O diretor da AgraFNP, José Vicente Ferraz, diz que a negociação brasileira foi um fracasso. "Os grupos de pressão que levaram ao embargo conseguiram uma vitória porque deixam de poder ser criticados de praticarem embargo, que na prática continua",diz.
A liberação não agradou nem aos pecuaristas. "Para mim, 106 e nada é a mesma coisa. É um embargo branco", afirma Antenor Nogueira, presidente da Comissão Nacional de Pecuária de Corte da Confderação da Agricultura e Pecuária do Brasil (CNA). O analista Paulo Molinari, da Safras & Mercado, acrescenta que a tendência os preços da carne subirem na Europa.
Auditorias
Segundo embaixador da delegação européia em Brasília, João Pacheco, a decisão foi tomada porque o sistema de rastreabilidade usado por essas 106 empresas foi auditado pelo governo brasileiro de forma "completa e correta". Agora, os técnicos europeus que estão em missão no País visitarão de forma aleatória algumas dessas propriedades a fim de conferir os dados da perícia executada pelo Ministério da Agricultura, Pecuária e Abastecimento. O embaixador evitou prever o que ocorrerá se ficar comprovado que essas fazendas também não cumprem as exigências.
Ele aproveitou a oportunidade para enviar um recado ao Itamaraty: a intenção brasileira de questionar na OMC a decisão de Bruxelas de limitar a importação do produto que não é rastreado não tem embasamento técnico. O diplomata ressaltou ainda que novas liberações só dependem do governo.
Pacheco destacou que há a possibilidade de a União Européia aumentar o número das fazendas autorizadas. "Não há negociação. O governo brasileiro tem que nos enviar uma nova lista com o resultado das auditorias. "As listas anteriores tinham problemas. Tudo vai depender do que o governo brasileiro nos enviar". Ele negou que o fechamento do mercado europeu às carnes brasileiras foi motivado por protecionismo ou pela pressão de produtores locais que têm perdido mercado para o produto nacional. Rebateu ainda as declarações de autoridades do governo segundo as quais o País foi pego de surpresa. Argumentou, por exemplo, que o acordo fechado entre a União Européia e o Brasil que garante a rastreabilidade foi assinado em 2002.
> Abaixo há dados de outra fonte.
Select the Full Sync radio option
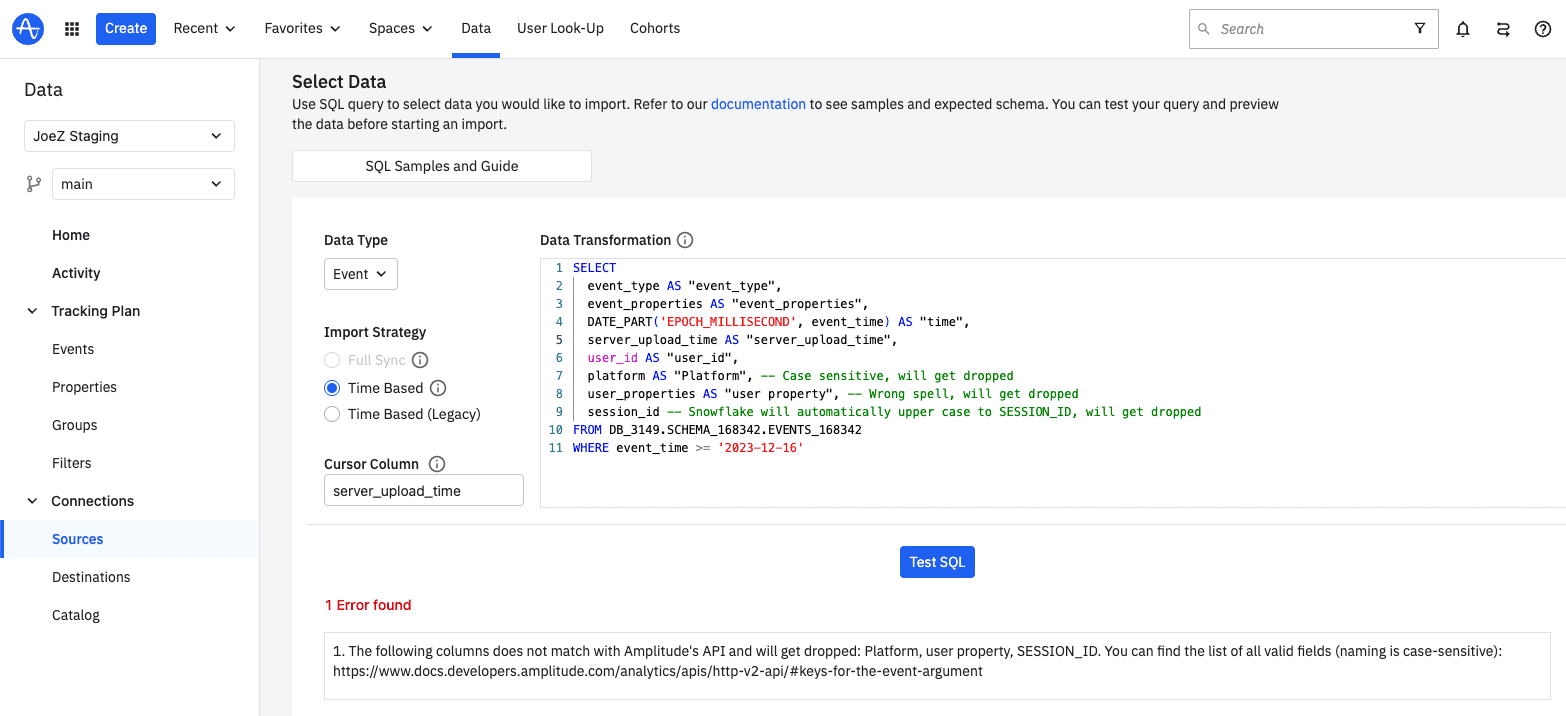 coord(333,360)
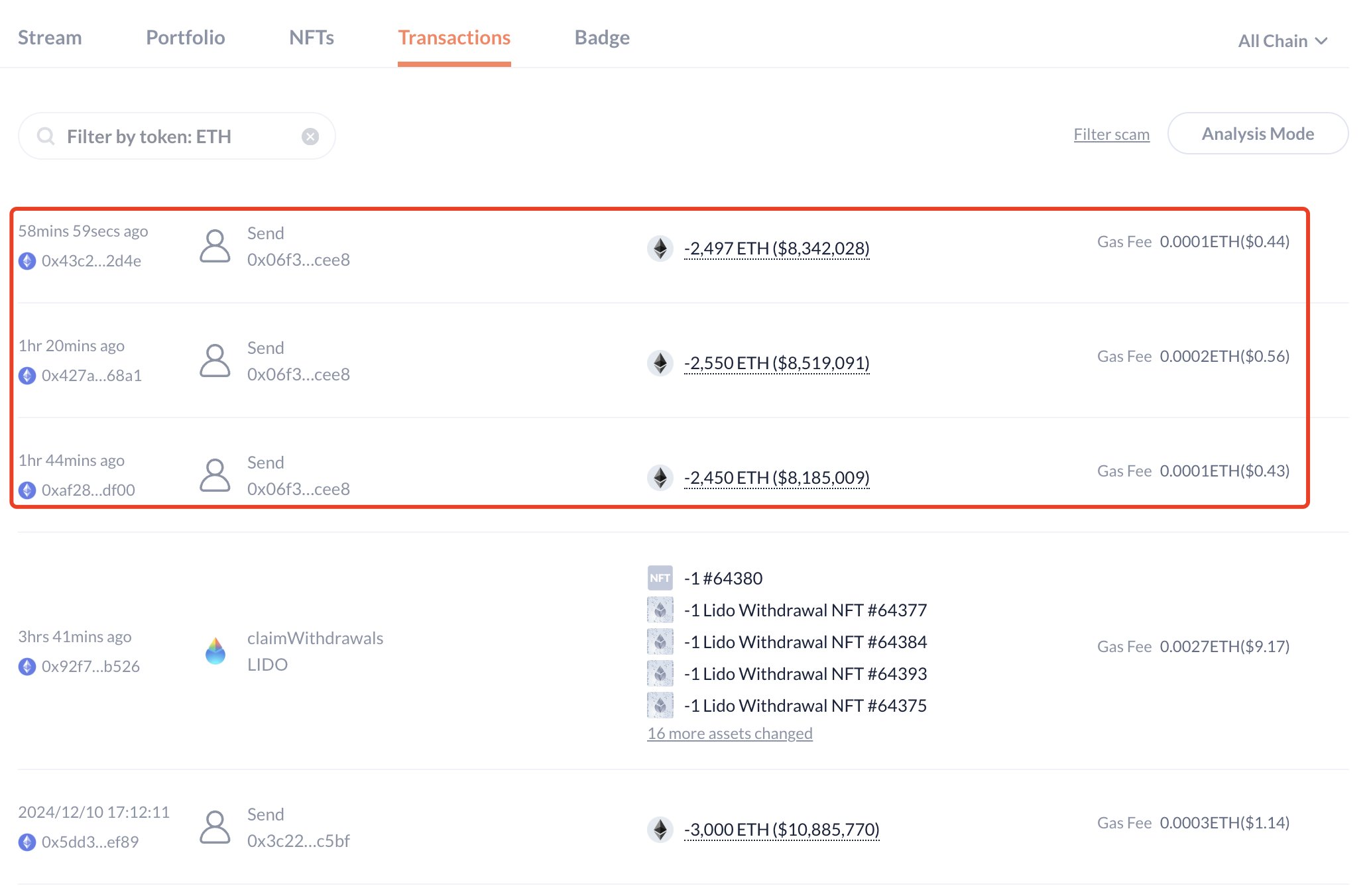Click the -2,450 ETH amount link
Viewport: 1371px width, 896px height.
[776, 478]
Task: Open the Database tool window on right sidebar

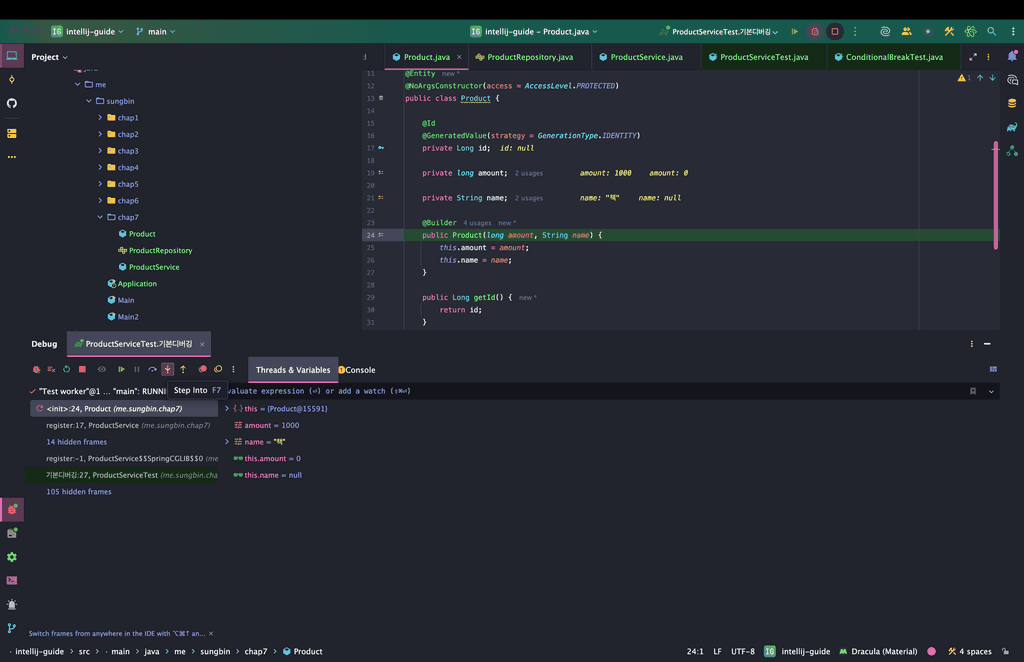Action: (1012, 103)
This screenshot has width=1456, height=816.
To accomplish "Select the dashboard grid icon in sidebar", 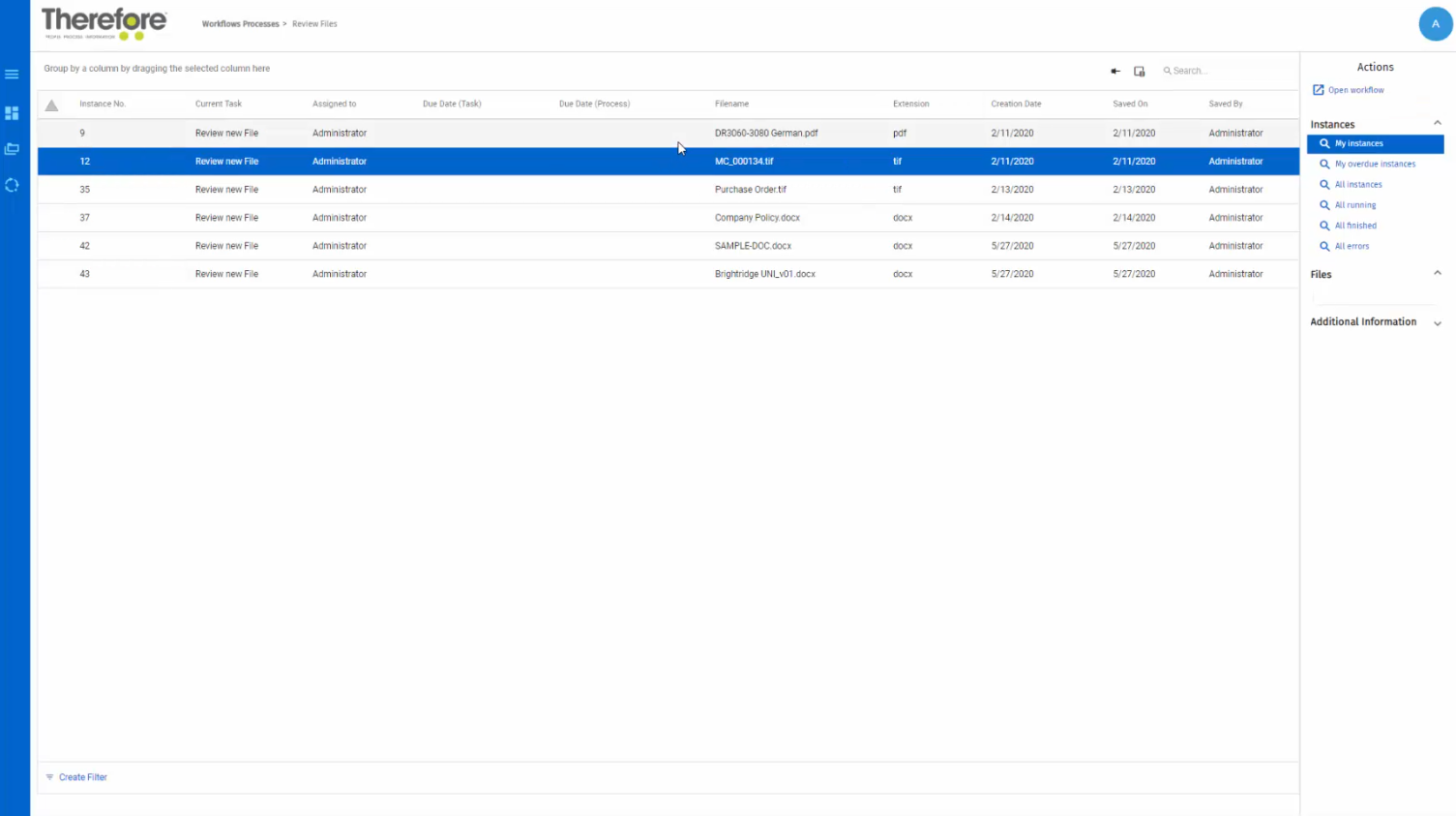I will 12,113.
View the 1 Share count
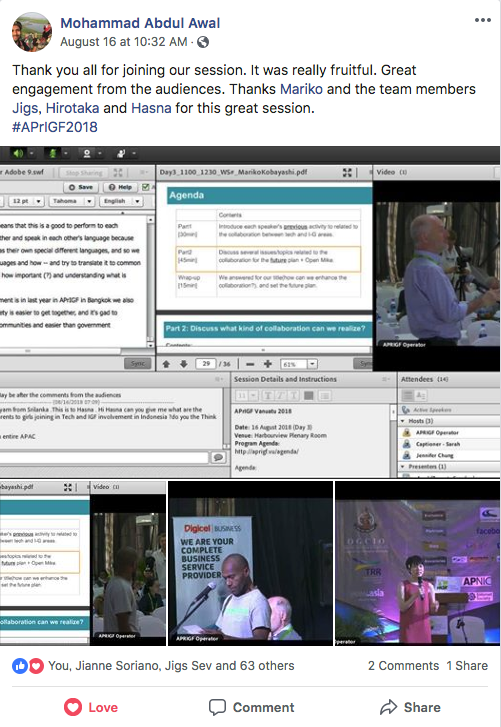Viewport: 501px width, 727px height. [x=467, y=666]
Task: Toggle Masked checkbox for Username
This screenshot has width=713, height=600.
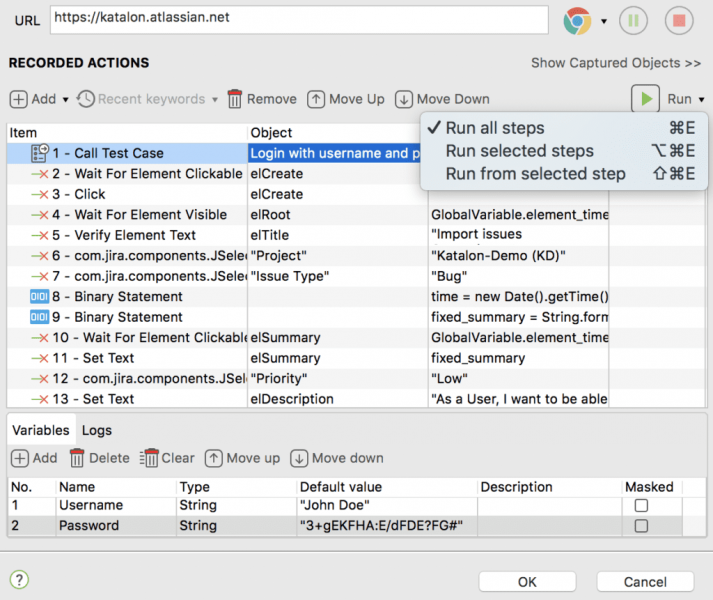Action: 641,506
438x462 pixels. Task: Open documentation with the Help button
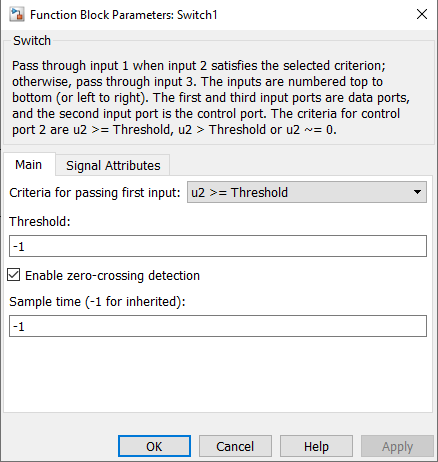pos(316,446)
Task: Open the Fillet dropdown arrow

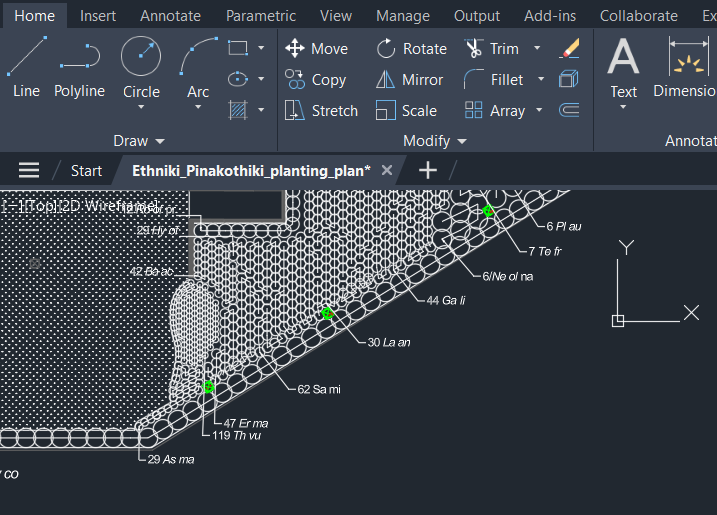Action: (x=541, y=80)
Pacheco garantiu que a UE não criará uma cota de empresas brasileiras que poderão exportar ao mercado europeu. O embaixador europeu alegou, no entanto, que a UE havia sugerido, e não ordenado, a produção de uma lista com 300 fazendas que teriam condições de vender carnes. Segundo Pacheco, os técnicos europeus teriam aconselhado tal número porque sabiam que o governo federal teria dificuldades operacionais para auditar mais fazendas.
Por: Gazeta Mercantil. Caderno C. Pág. 4 Por: Neila Baldi e Fernando Exman. 28 de fevereiro de 2008.